**Instrução dada**.
Devolve, sem alterar nada, o trecho do texto sobre Ruy Cinatti que abre com as palavras contendo "É bom recordar" e fecha com "da causa timorense.".

Fonte: Ilustração. nº 222, ano 10º, 16 de agosto de 1935, pág. 9. (A revista, quinzenal, era propriedade da Livraria Bertrand, Lisboa; editor: José Júlio da Fonseca;) custava 5$00 um número avulso (Cortesia de Hemeroteca Digigit6al / Càmara Municipal de Lisboa)
1. Continuação da publicação da série "I Cruzeiro de Férias às Colónias do Ocidente (Cabo Verde, Guiné, S. Tomé e Príncipe e Angola, 10 de agosto - 4 de outubro de 1935) (*)
(...) Entre chuviscos intermitentes, aquele sábado de manhã na Feira da Ladra permitiu-me adquirir esta preciosidade, ao longo dos anos em que entabulei grande amizade com o Ruy Cinatti, este nunca me fizera referência à sua visita à Guiné e muito menos mencionara existir texto de tal viagem. A sua grande recordação fora a Ilha do Príncipe, deu-lhe fulgor para escrever uma pequena gema literária, o conto "Ossobó".
É bom recordar que este antropólogo e poeta tinha 20 anos quando escreveu estas recordações de viagem. (...)
O 1º Cruzeiro de Férias às Colónias, coordenado por Marcello Caetano, constituiu uma novidade pelo modo como se pretendia atrair a juventude aos conhecimentos das parcelas do império. Guardaram-se vários testemunhos dessa viagem em que o regime procedera a uma rigorosa seleção de universitários de elevada craveira.
Um dos escolhidos foi Ruy Cinatti (Londres, 1915- Lisboa, 1986) que se irá afirmar como grande poeta, etnólogo, antropólogo e defensor da causa timorense.
O meu livro “A Viagem do Tangomau”, arranca com um encontro em sua casa, convidar-me para jantar na véspera de eu partir para Mafra, para frequentar a recruta. Leu-me poemas de safra recente, que virão a ser publicados a título póstumo. E na correspondência que com ele troquei na Guiné, deu-me sábios conselhos, foi um lenitivo para a minha alma, daí o ter tratado sempre por “Dear father”.
Encontrei em “O Mundo Português”, revista de cultura e propaganda, arte e literatura coloniais, o seu número 24, de dezembro de 1935, o seu texto “A Mocidade Académica e o 1º Cruzeiro de Férias às Colónias”.
O resto são campos de calhaus partidos, triturados, onde a vida vegetal é impossível, porque as águas que nas épocas de chuva se despenham em torrentes pelas encostas arrastam o pouco húmus que se tenha depositado ou os materiais terrosos provenientes da desagregação da rocha.
Todos estes aspetos, geológico, climático, ausência de vegetação na maior parte das ilhas, motivada ou pela falta de chuvas ou pelo seu desperdício quando cai, conduzem à grande tragédia do arquipélago – a fome.
Em 1924, só em S. Tiago morreram à fome 20 mil pessoas. No Fogo, o colmo é arrancado das casas indígenas para ser cozido e servir assim de alimento. As crioulas levavam os filhos já mortos ao colo, iludindo os administradores, para receberem maior ração”.
E conclui:
“Foram S. Vicente e depois o Príncipe, as ilhas que, no desfilar tumultuante de visões sucessivas, mais indelével recordação deixaram no meu espírito”.

**Conteúdo dos registos**.
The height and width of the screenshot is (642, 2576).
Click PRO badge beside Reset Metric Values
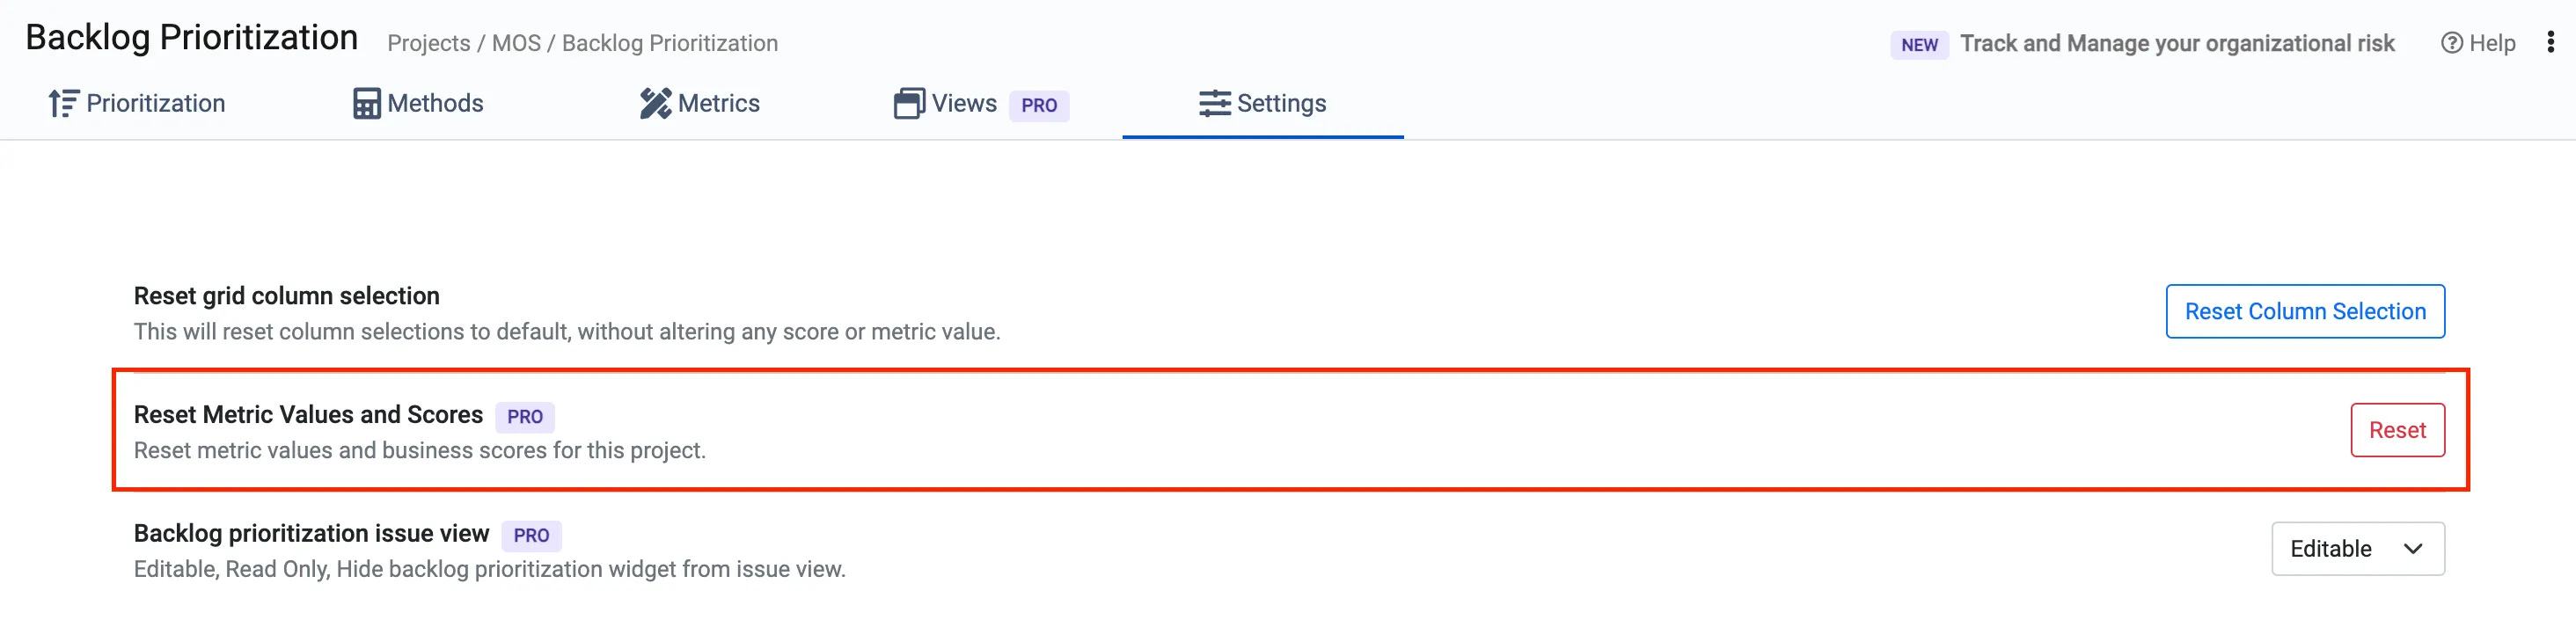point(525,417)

==

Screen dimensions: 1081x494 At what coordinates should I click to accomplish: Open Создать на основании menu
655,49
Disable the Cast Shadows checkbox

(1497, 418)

**Resposta**.
É bom recordar que este antropólogo e poeta tinha 20 anos quando escreveu estas recordações de viagem. (...)
O 1º Cruzeiro de Férias às Colónias, coordenado por Marcello Caetano, constituiu uma novidade pelo modo como se pretendia atrair a juventude aos conhecimentos das parcelas do império. Guardaram-se vários testemunhos dessa viagem em que o regime procedera a uma rigorosa seleção de universitários de elevada craveira.
Um dos escolhidos foi Ruy Cinatti (Londres, 1915- Lisboa, 1986) que se irá afirmar como grande poeta, etnólogo, antropólogo e defensor da causa timorense.